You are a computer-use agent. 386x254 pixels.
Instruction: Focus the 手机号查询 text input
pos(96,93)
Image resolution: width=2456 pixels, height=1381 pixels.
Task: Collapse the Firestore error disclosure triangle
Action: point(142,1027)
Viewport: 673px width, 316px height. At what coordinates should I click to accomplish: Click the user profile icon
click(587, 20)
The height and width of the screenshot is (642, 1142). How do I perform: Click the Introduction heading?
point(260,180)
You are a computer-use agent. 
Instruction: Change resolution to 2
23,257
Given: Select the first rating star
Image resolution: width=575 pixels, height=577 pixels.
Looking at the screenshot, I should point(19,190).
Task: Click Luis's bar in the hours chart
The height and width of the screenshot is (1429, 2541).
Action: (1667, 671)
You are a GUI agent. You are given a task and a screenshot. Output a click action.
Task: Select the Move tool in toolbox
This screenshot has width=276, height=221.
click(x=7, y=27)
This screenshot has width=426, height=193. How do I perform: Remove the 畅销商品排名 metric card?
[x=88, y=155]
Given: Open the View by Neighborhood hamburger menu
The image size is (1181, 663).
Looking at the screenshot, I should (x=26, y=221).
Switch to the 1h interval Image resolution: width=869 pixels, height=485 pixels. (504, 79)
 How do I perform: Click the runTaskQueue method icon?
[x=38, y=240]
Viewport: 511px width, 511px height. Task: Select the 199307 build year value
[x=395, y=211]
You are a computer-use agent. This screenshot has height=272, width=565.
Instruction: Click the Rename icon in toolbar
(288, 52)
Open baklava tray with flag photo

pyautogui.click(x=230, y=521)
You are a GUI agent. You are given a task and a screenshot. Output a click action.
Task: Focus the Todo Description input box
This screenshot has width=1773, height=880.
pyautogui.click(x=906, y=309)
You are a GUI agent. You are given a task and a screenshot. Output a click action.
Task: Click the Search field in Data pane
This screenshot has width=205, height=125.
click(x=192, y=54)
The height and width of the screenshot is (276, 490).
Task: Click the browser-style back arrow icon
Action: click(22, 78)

_ _ _ _ _ _ _

## Exercise details
Reproduce every one of the records above, swapping each occurrence of "computer-use agent" for "desktop automation agent" and leaving all other text unchanged.

## Exercise response
You are a desktop automation agent. 386x254 pixels.
Instruction: Focus the 手机号查询 text input
pos(96,93)
Image resolution: width=2456 pixels, height=1381 pixels.
Task: Collapse the Firestore error disclosure triangle
Action: point(142,1027)
Viewport: 673px width, 316px height. At what coordinates should I click to accomplish: Click the user profile icon
click(587, 20)
The height and width of the screenshot is (642, 1142). How do I perform: Click the Introduction heading?
point(260,180)
You are a desktop automation agent. 
Instruction: Change resolution to 2
23,257
Given: Select the first rating star
Image resolution: width=575 pixels, height=577 pixels.
Looking at the screenshot, I should point(19,190).
Task: Click Luis's bar in the hours chart
The height and width of the screenshot is (1429, 2541).
Action: (1667, 671)
You are a GUI agent. You are given a task and a screenshot. Output a click action.
Task: Select the Move tool in toolbox
This screenshot has width=276, height=221.
click(x=7, y=27)
This screenshot has width=426, height=193. How do I perform: Remove the 畅销商品排名 metric card?
[x=88, y=155]
Given: Open the View by Neighborhood hamburger menu
The image size is (1181, 663).
Looking at the screenshot, I should (x=26, y=221).
Switch to the 1h interval Image resolution: width=869 pixels, height=485 pixels. (504, 79)
 How do I perform: Click the runTaskQueue method icon?
[x=38, y=240]
Viewport: 511px width, 511px height. Task: Select the 199307 build year value
[x=395, y=211]
You are a desktop automation agent. This screenshot has height=272, width=565.
Instruction: Click the Rename icon in toolbar
(288, 52)
Open baklava tray with flag photo

pyautogui.click(x=230, y=521)
You are a GUI agent. You are given a task and a screenshot. Output a click action.
Task: Focus the Todo Description input box
This screenshot has width=1773, height=880.
pyautogui.click(x=906, y=309)
You are a GUI agent. You are given a task and a screenshot. Output a click action.
Task: Click the Search field in Data pane
This screenshot has width=205, height=125.
click(x=192, y=54)
The height and width of the screenshot is (276, 490).
Task: Click the browser-style back arrow icon
Action: click(22, 78)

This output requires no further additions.